Overview
Louise's play "Fever" came close to achieving its fundraising goal in a short period. As part of the UTA Bootcamp, an analysis was conducted to evaluate how different campaigns performed based on their launch dates and funding goals.
Methodology
- Data cleaning: The dataset was reviewed to remove irrelevant fields and unnecessary information. Columns were filtered to focus on relevant campaigns. The data was checked for accuracy and completeness.
- The cleaned data was analyzed to identify trends and patterns. Metrics like successful and failed campaigns were calculated. Filtering helped uncover anomalies, such as no failed campaigns in the play subcategory.
- Visualization: Graphs and charts were created to show trends and outcomes. These visuals highlighted the impact of launch dates and funding goals on campaign success.

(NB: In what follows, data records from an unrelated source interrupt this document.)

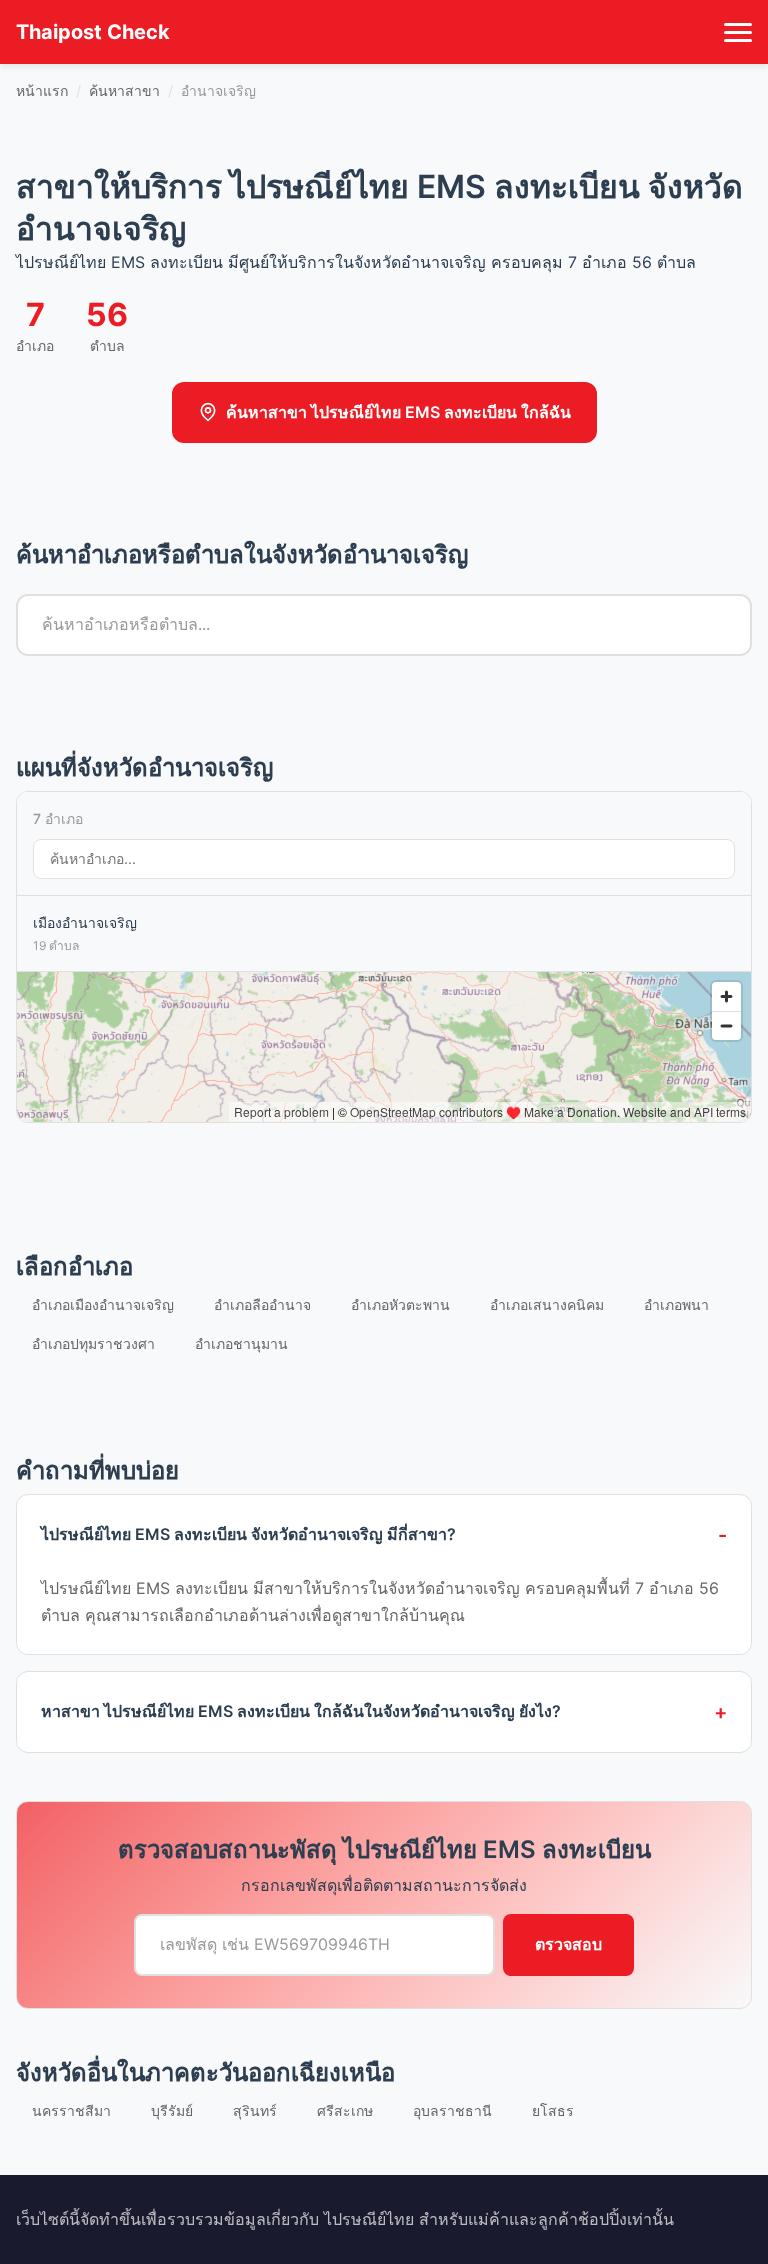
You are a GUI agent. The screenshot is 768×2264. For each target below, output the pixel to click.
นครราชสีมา (71, 2110)
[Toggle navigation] (738, 32)
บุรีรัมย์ (172, 2110)
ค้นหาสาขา (124, 90)
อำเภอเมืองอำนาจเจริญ (103, 1304)
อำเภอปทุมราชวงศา (93, 1343)
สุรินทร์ (255, 2110)
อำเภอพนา (676, 1304)
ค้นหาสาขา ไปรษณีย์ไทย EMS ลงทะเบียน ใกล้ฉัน (398, 412)
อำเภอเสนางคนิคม (547, 1304)
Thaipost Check (93, 32)
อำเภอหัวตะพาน (400, 1304)
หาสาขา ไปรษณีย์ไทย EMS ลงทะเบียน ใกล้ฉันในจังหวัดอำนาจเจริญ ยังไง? (301, 1711)
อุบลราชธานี (452, 2110)
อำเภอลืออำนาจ (262, 1304)
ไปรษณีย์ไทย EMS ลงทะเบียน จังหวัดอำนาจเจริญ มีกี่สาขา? (248, 1534)
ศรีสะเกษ (345, 2110)
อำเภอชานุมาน (241, 1343)
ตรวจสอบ (568, 1944)
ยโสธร (553, 2110)
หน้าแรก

- Forecasting: Trends were used to predict future campaign outcomes. Campaigns in May and June or with funding goals below $5,000 were forecasted to have higher success rates.
Analysis
To complete the analysis, I followed the step-by-step instructions provided in the training module. I encountered challenges during the process, which I addressed by researching solutions through Google and watching instructional videos. For example, I learned how to calculate the percentage of outcomes relative to the funding goal.
Challenges
One significant challenge was that I kept getting zero (0) for all failed subcategory plays. Initially, I thought I was making an error, but after filtering through the Kickstarter dataset, I discovered that there were no failed campaigns in the play subcategory.
Visualizations
Below are some visualizations created during the analysis:

Key Insights
- Theater campaigns under the parent category launched in May and June are typically successful.
- The number of failed campaigns is almost half the number of successful campaigns.
- There are no canceled campaigns in the play subcategory. The success rate is higher when the funding goal is less than $1,000 or within the range of $1,000 to $4,999.
Limitations
- The dataset was very large, containing excessive information, which made it cumbersome to work with.
- Some fields in the dataset were irrelevant to the analysis.
Recommendations
- Further analysis could focus on campaigns marked as "Staff Pick" to identify additional success factors.